Colorectal Cancer Screening May Be Leveling Off

Tuesday, April 1, 2014
Randall H.H. Madry
Executive Director
Preventing Colorectal Cancer

A recent study by the U.S. Centers for Disease Control and Prevention (CDC) reaffirms that colorectal cancer is the second most lethal cancer in the nation, and that most colorectal cancers can be prevented. Further, despite the progress of groups such as Preventing Colorectal Cancer to educate Americans on the importance of screening, the study indicates 23 million people between the ages of 50 and 75 have never been screened for colorectal cancer.

The report, which analyzed screening rates among different populations, is a stark reminder that the efforts to educate and motivate consumers to get screened must continue. People need to reach out to those who, for one reason or another, have not undergone a screening.

Notable Trends

On a positive note, the study indicates the percentage of U.S. adults current with recommended colorectal cancer screening increased from 54% in 2002 to 65% in 2010. Colonoscopies, the gold standard of colorectal cancer screening, have been recognized as the catalyst for this increase.

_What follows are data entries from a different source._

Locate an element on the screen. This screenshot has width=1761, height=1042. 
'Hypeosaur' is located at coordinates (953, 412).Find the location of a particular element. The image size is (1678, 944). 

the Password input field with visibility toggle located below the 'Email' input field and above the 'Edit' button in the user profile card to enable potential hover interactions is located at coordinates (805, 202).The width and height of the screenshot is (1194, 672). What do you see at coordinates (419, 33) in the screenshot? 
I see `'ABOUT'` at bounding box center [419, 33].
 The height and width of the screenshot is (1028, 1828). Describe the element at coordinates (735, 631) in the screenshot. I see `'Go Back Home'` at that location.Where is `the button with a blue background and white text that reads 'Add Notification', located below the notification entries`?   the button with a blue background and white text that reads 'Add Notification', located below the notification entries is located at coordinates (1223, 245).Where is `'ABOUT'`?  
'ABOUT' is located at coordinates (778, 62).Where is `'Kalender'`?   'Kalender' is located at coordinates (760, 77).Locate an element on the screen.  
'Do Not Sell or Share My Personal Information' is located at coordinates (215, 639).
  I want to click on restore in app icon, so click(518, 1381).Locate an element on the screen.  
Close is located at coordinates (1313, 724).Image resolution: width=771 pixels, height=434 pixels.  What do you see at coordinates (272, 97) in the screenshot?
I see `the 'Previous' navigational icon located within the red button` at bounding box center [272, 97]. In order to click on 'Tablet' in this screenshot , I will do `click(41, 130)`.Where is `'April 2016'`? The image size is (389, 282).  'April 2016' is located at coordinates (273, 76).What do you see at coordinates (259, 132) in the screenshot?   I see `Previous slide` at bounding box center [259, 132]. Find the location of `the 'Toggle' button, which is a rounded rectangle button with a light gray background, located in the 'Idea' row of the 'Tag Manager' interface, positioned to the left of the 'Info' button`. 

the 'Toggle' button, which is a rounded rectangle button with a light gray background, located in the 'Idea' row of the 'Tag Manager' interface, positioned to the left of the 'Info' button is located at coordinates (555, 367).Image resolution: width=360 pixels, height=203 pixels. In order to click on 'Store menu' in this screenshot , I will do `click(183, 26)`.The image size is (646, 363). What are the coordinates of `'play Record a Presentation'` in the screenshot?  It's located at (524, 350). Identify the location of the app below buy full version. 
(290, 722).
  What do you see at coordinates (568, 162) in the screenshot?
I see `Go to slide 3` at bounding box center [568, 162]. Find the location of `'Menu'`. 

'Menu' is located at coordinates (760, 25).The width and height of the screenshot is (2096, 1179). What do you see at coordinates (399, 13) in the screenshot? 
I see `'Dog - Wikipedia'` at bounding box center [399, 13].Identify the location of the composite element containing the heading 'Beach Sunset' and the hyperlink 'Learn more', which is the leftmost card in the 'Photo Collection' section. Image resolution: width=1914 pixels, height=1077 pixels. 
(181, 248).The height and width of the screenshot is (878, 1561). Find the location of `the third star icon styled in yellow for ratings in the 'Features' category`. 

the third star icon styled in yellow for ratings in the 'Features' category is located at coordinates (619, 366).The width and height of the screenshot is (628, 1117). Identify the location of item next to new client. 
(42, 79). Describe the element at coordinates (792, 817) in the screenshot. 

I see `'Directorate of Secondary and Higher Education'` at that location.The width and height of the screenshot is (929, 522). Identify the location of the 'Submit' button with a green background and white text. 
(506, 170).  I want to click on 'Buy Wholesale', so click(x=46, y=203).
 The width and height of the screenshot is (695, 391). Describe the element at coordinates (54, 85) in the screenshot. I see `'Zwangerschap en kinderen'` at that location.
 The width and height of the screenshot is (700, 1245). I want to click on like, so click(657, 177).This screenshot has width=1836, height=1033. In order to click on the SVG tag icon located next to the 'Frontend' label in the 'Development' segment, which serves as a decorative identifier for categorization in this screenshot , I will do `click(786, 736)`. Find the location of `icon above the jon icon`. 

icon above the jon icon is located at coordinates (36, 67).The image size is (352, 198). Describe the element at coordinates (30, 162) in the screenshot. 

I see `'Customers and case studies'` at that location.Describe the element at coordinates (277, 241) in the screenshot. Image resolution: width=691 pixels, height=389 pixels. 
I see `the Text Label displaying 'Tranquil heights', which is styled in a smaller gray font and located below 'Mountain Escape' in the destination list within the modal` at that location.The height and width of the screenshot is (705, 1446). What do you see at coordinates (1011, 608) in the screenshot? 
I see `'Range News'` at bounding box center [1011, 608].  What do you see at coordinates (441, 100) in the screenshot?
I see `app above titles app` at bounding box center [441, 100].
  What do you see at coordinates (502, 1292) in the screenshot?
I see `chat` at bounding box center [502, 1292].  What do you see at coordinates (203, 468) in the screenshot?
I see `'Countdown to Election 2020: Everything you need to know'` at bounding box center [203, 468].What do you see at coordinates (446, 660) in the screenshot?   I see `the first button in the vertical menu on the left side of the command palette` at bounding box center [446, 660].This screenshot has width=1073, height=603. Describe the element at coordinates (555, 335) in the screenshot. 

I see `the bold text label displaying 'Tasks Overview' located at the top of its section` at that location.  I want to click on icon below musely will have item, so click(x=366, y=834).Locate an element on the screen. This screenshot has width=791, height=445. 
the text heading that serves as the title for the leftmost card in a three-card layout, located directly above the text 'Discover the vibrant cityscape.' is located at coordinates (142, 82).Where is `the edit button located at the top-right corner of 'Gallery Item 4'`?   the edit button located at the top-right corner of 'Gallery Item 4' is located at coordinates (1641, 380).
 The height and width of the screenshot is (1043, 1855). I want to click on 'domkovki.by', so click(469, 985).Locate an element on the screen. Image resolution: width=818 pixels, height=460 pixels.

Also, the gap in colorectal cancer screening rates between white and black populations no longer exists as both were screened at the same rate.

Other noteworthy trends include:

* Males, Hispanics, American Indian/Alaska Natives and those who live in non-metropolitan areas have the lowest screening rates.

* A high correlation exists between level of education, annual household incomes, and incidence of screening.

* The percentage of respondents who have never been screened was greater among those without insurance coverage (55%) and without a regular physician (61%) than those covered by health insurance (24%) and that have primary care physician (23.5%).

* Many individuals were not aware they needed to be screened nor were they notified when a screening was recommended.

Some additional findings:

* The colonoscopy is the predominant method for colorectal cancer screening in the United States.

* Many physicians believe colorectal cancer colonoscopy is the superior screening option and offer this screening option exclusively to their patients.

* Primary care physicians are the most common source for a colorectal cancer screening recommendation.

Keep on Pressing

The CDC's Colorectal Cancer Control Program established a goal of increasing the CRC screening rate to 80% by 2014. How can we move the dial from 65% to 80%? The combined efforts of primary care providers, insurance carriers, and national accreditation and government organizations will be instrumental in providing pathways of information and support to motivate individuals to undergo this potentially lifesaving procedure.

Roadblocks have been removed now that the law mandates health insurance coverage for the majority of the U.S. population, and health insurance policies are required to pay for colorectal cancer screening colonoscopies as a standard preventative measure. The opportunity to have this screening has never been more affordable with little or no out-of-pocket costs to the patient.

Aside from the cost, many people feel some level of anxiety associated with colonoscopies. The introduction of propofol now allows patients the opportunity for a pain-free procedure with no memory of the event. While not all insurance providers recognize this as a reimbursable expense, the cost savings of a screening versus treatment for Stage IV colorectal cancer is profound. Efforts to address this issue with insurance suppliers are ongoing.

Finally, statistics and analyses can motivate us, but it is up to everyone to spread the word and be the catalysts for promoting colorectal cancer screening.